SR 262 was a state route in western Crawford County. Throughout its nearly 40 years in existence, the route always traveled from the community of Osceola at US 30N to Texas Township, just south of the Seneca County line at SR 100. SR 262 was first signed in 1926 and was removed from the state system after 1967. Today, the entirety of the former state highway is now Crawford County Road 1.

Browse numbered routes
| ← SR 261 | OH | → SR 263 |

==SR 263 (1926)==

SR 263 was a short-lived predecessor to SR 170 between East Liverpool and East Palestine. The route was created in 1926 but was resigned as an extension of SR 170 within one year of its designation.

==SR 263 (1926–1939)==

SR 263 was a highway from US 223 in Toledo west and north to US 223 in Sylvania. The route was designated in 1926 as a renumbering of part of SR 23 from Toledo to west of Toledo and part of SR 63 (which the remainder was replaced by US 20 and US 23) from west of Toledo to Sylvania.

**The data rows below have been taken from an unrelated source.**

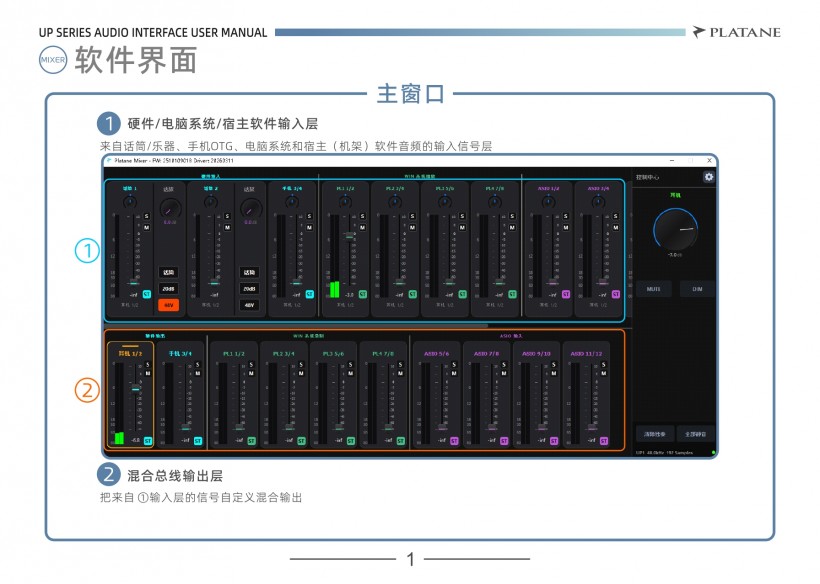This screenshot has width=820, height=584.
Task: Click the ST stereo link icon on PL1 1/2 input
Action: (x=361, y=295)
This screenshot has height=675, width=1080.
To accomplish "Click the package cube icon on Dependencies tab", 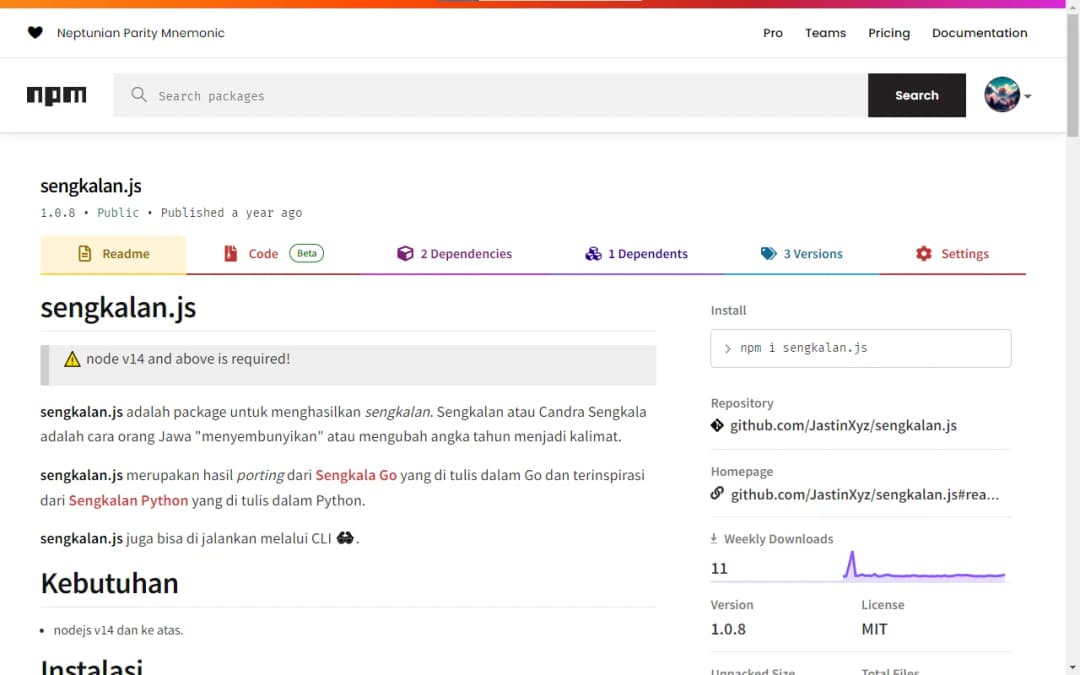I will pyautogui.click(x=405, y=253).
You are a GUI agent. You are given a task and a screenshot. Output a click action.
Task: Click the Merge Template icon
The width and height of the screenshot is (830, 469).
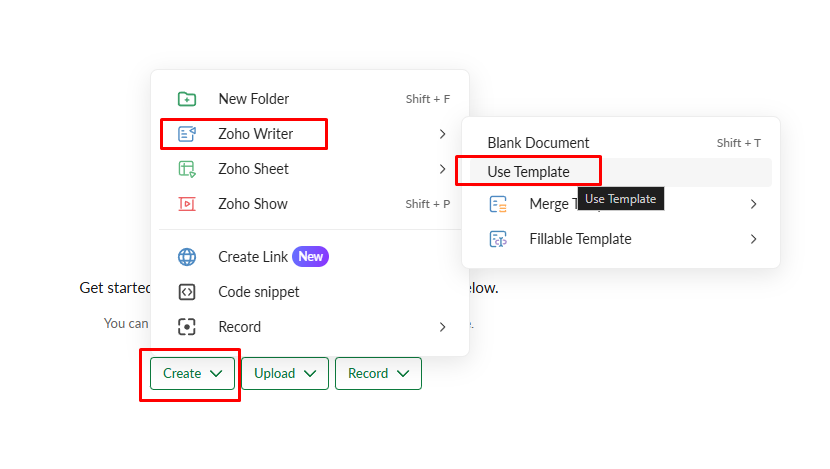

SR 263 was cancelled in 1939 and was replaced by SR 120. However, the section of SR 120 from Sylvania south was renumbered as SR 333 in 1946, but was decommissioned in 1962. This section is now Holland-Sylvania Road.

==SR 265 (1926)==

SR 265 was the predecessor to a section of SR 76 that existed in 1926. The route ran from SR 37 north of Beverly to SR 78 just outside Reinersville. Within one year, the entire route became a part of a southern extension of SR 76.

==SR 268==

SR 268 was a 0.7 mi state route between Bridgetown and Cheviot following Bridgetown Road. The route, created in 1928, existed until 1975 when the entire road was turned over to county and local control.

Browse numbered routes
| ← SR 267 | OH | → SR 269 |

==SR 270 (1928–1962)==

SR 270 was a short state highway in the vicinity of Fort Meigs in Perrysburg. The 0.23 mi route was one of the shortest routes in the state and connected SR 65 with the foot of the Maumee-Perrysburg Bridge along US 20, US 23, and US 25. In 1962, due to the construction of I-270 around Columbus, SR 270 was renumbered to SR 230.